[Data extracted from a collection]
================
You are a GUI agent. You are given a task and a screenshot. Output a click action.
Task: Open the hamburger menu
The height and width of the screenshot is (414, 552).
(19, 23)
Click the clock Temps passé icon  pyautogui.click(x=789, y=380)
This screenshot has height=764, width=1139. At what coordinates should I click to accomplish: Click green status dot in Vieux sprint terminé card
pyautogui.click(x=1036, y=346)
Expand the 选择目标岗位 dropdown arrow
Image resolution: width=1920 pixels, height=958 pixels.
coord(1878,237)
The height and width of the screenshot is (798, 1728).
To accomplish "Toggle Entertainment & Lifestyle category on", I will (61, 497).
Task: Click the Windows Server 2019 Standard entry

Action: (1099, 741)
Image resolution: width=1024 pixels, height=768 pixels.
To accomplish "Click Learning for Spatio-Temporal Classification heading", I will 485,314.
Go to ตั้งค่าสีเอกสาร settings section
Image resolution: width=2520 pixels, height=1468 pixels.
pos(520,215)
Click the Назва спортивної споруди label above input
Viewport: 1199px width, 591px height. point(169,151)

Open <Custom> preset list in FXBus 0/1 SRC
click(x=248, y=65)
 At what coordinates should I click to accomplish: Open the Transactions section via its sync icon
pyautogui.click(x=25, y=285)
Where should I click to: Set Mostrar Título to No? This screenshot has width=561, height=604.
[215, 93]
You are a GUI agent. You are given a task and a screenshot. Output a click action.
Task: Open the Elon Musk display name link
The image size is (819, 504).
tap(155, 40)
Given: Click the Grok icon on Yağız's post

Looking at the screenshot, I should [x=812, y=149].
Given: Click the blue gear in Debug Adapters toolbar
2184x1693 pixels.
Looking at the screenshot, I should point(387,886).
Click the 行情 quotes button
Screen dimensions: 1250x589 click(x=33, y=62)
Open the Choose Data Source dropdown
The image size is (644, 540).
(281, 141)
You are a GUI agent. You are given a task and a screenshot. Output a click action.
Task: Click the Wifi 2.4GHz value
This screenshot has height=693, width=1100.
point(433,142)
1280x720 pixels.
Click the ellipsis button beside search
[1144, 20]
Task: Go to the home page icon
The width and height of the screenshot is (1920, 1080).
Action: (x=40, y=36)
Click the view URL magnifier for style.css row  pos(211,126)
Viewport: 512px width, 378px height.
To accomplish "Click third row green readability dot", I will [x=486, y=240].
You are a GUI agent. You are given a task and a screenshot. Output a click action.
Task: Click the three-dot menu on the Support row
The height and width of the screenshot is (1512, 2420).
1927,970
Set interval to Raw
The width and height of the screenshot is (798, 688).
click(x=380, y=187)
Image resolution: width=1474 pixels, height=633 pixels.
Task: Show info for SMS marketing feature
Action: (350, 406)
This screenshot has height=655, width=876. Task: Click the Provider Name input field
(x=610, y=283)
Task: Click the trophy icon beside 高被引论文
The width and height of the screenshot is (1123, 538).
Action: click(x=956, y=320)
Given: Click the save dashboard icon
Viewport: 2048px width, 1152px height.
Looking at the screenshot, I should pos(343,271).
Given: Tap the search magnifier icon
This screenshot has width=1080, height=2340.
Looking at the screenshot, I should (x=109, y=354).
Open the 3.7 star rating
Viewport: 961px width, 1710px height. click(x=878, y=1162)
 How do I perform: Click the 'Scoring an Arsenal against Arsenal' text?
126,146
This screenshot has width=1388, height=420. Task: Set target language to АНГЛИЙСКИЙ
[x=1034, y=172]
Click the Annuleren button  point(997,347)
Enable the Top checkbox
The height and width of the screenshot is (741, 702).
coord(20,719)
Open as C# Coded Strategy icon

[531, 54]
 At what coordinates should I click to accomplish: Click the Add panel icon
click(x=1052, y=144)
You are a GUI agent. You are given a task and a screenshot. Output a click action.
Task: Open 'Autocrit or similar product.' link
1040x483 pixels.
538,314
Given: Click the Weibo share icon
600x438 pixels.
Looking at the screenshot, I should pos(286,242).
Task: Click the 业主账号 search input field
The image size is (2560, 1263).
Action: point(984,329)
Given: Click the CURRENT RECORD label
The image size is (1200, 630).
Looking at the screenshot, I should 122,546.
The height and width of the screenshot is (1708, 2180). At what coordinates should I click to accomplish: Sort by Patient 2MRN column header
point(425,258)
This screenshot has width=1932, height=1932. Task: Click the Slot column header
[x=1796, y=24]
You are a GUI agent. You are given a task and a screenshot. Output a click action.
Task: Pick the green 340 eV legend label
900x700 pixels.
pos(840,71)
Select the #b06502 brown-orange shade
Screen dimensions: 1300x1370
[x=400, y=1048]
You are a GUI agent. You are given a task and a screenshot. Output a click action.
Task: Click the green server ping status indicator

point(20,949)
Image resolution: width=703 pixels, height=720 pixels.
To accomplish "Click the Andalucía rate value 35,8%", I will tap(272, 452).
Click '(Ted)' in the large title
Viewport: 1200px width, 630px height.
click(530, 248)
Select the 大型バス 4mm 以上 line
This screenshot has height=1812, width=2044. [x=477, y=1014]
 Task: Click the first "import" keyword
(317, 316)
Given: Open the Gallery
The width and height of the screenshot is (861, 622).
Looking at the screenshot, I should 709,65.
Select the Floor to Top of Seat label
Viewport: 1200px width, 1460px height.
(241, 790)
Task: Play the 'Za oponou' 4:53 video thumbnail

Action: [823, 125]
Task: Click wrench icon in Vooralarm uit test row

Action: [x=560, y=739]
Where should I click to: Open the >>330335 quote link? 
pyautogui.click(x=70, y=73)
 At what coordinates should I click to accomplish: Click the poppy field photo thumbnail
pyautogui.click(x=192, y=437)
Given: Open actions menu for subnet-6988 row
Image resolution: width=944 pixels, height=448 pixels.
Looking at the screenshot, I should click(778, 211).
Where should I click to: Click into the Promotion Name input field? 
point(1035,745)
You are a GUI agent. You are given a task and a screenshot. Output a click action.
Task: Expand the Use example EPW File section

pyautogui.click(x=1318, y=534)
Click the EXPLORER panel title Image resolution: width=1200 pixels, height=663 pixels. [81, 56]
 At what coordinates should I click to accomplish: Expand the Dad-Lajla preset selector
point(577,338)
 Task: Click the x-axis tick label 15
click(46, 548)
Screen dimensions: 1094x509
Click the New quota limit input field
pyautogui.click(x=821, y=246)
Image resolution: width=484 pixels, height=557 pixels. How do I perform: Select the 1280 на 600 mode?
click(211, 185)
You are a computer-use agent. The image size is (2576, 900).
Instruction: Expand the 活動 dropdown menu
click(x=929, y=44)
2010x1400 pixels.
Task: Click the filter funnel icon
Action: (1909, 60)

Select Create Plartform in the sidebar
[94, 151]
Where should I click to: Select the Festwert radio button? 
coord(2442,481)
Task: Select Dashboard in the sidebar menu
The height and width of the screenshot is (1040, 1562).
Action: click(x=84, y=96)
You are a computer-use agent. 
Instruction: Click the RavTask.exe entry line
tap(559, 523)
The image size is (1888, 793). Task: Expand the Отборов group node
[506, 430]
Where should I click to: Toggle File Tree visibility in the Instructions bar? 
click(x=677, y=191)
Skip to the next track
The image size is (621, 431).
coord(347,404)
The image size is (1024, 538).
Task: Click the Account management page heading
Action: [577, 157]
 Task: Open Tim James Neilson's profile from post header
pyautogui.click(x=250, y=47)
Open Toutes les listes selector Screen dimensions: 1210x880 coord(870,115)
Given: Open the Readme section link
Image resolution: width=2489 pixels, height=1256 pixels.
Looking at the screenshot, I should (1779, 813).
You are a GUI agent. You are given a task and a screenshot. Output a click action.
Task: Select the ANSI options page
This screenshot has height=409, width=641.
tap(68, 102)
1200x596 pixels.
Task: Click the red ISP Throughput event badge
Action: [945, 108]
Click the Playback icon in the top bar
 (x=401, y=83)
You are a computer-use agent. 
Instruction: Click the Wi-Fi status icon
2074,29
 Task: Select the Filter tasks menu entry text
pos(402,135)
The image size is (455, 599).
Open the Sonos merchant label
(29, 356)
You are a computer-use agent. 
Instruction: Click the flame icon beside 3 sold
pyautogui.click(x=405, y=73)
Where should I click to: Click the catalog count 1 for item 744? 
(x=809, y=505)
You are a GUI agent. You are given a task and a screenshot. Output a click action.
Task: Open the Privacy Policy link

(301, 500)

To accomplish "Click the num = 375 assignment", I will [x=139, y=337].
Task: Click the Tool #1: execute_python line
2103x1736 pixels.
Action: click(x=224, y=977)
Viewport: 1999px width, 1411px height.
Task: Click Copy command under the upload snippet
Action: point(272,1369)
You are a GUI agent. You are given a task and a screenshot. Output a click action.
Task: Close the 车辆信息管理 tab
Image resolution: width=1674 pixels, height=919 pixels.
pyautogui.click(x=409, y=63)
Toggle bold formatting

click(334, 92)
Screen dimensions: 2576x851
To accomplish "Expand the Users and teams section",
================
> Task description: List the records above as a numbered list, leaving out blank lines, beginning at the line that contains "Enable the Top checkbox" and stopping after the line that contains "click(530, 248)".

> Result of this exercise:
1. Enable the Top checkbox
2. The height and width of the screenshot is (741, 702).
3. coord(20,719)
4. Open as C# Coded Strategy icon
5. [531, 54]
6.  At what coordinates should I click to accomplish: Click the Add panel icon
7. click(x=1052, y=144)
8. You are a GUI agent. You are given a task and a screenshot. Output a click action.
9. Task: Open 'Autocrit or similar product.' link
10. 1040x483 pixels.
11. 538,314
12. Given: Click the Weibo share icon
13. 600x438 pixels.
14. Looking at the screenshot, I should pos(286,242).
15. Task: Click the 业主账号 search input field
16. The image size is (2560, 1263).
17. Action: point(984,329)
18. Given: Click the CURRENT RECORD label
19. The image size is (1200, 630).
20. Looking at the screenshot, I should 122,546.
21. The height and width of the screenshot is (1708, 2180). At what coordinates should I click to accomplish: Sort by Patient 2MRN column header
22. point(425,258)
23. This screenshot has width=1932, height=1932. Task: Click the Slot column header
24. [x=1796, y=24]
25. You are a GUI agent. You are given a task and a screenshot. Output a click action.
26. Task: Pick the green 340 eV legend label
27. 900x700 pixels.
28. pos(840,71)
29. Select the #b06502 brown-orange shade
30. Screen dimensions: 1300x1370
31. [x=400, y=1048]
32. You are a GUI agent. You are given a task and a screenshot. Output a click action.
33. Task: Click the green server ping status indicator
34. point(20,949)
35. Image resolution: width=703 pixels, height=720 pixels.
36. To accomplish "Click the Andalucía rate value 35,8%", I will tap(272, 452).
37. Click '(Ted)' in the large title
38. Viewport: 1200px width, 630px height.
39. click(530, 248)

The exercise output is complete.